Exercise directions: From the records, pick out and copy each line containing "terminal".
■ ■ ■ ■
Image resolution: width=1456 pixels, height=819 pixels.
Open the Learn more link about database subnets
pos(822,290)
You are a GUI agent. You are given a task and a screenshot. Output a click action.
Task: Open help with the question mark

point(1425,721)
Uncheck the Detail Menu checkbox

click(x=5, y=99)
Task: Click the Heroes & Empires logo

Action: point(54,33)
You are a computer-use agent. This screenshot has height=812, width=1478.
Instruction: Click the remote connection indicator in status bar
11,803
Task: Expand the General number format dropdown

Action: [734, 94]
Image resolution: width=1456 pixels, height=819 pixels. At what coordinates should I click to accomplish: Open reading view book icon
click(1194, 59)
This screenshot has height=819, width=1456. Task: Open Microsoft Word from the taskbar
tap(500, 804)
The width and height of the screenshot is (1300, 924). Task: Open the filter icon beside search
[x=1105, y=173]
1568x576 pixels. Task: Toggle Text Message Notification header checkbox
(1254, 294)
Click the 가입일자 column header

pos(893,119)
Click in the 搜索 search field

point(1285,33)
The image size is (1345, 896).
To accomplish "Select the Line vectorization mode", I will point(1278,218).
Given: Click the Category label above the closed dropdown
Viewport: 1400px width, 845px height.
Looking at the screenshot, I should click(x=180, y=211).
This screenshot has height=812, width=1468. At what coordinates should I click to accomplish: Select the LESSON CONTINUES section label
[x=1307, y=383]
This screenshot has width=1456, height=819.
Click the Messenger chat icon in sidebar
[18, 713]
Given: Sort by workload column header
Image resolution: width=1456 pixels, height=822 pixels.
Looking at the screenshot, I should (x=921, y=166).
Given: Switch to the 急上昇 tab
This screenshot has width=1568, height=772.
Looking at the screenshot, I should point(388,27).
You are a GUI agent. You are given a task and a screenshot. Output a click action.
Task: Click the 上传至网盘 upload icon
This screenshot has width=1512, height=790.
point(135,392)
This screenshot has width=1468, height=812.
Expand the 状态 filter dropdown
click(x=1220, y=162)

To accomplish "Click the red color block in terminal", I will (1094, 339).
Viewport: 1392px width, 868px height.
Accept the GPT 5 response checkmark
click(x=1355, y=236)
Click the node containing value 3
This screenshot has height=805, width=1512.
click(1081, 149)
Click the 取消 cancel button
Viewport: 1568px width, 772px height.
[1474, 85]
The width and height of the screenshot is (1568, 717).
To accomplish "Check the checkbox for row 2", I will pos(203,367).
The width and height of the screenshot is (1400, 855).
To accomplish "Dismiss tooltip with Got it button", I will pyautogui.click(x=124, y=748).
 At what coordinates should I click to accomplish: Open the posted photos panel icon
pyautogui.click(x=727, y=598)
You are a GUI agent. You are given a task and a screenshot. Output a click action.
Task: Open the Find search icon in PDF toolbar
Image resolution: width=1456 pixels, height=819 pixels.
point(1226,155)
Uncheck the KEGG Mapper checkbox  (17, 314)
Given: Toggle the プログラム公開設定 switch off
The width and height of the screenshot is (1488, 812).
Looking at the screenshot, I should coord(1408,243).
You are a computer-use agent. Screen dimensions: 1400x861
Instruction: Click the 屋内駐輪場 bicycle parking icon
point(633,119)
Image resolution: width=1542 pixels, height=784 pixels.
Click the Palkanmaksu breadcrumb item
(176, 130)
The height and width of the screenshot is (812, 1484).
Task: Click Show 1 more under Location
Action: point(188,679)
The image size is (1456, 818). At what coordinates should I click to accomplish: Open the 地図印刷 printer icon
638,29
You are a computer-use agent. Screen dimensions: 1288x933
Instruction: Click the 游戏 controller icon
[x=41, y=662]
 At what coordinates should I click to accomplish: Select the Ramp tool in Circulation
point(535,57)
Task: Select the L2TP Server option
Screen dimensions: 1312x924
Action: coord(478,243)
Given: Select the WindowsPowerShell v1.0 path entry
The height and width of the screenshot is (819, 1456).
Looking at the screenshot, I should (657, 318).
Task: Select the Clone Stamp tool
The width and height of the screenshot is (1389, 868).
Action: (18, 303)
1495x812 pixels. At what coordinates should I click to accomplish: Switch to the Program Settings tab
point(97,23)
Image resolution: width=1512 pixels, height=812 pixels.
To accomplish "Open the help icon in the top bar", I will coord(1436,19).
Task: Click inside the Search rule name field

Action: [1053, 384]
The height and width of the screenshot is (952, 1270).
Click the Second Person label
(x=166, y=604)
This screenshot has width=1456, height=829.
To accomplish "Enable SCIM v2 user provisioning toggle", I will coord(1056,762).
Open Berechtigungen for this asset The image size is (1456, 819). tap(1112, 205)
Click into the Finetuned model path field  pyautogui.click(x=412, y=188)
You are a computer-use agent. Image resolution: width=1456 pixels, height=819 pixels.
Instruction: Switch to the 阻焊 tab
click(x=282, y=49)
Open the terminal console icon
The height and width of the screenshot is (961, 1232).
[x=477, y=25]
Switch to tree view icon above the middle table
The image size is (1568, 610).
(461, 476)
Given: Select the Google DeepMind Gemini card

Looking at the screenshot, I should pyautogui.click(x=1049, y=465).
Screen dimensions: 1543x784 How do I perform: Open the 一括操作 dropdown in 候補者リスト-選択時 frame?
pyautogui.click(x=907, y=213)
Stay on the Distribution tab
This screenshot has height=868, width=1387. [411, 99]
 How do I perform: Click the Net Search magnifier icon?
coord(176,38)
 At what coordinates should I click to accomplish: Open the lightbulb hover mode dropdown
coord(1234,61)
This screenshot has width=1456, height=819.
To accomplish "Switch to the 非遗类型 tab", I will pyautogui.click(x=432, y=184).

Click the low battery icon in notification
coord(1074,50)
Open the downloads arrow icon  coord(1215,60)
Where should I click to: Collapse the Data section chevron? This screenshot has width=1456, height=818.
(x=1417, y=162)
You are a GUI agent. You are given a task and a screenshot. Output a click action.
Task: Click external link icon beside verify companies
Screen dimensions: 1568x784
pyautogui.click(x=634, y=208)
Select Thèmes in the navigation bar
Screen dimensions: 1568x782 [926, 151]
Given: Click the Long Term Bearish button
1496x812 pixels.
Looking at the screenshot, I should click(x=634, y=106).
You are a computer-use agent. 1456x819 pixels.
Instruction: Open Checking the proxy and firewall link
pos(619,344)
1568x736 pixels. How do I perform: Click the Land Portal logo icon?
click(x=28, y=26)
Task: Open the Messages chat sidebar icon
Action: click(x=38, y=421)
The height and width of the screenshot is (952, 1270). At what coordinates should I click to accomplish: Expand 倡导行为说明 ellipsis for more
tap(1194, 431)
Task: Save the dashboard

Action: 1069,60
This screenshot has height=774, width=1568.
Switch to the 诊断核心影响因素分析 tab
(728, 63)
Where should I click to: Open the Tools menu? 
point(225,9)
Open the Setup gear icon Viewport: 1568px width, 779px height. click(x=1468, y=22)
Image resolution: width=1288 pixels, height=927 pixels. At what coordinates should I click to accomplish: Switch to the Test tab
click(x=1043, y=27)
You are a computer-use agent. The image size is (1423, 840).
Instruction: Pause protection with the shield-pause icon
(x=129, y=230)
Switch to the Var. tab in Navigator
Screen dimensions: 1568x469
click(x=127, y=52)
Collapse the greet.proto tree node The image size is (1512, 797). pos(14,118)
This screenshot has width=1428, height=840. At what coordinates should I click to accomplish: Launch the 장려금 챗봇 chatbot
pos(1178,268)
■ ■ ■ ■
Task solution:
To accomplish "Click the red color block in terminal", I will (1094, 339).
Open the terminal console icon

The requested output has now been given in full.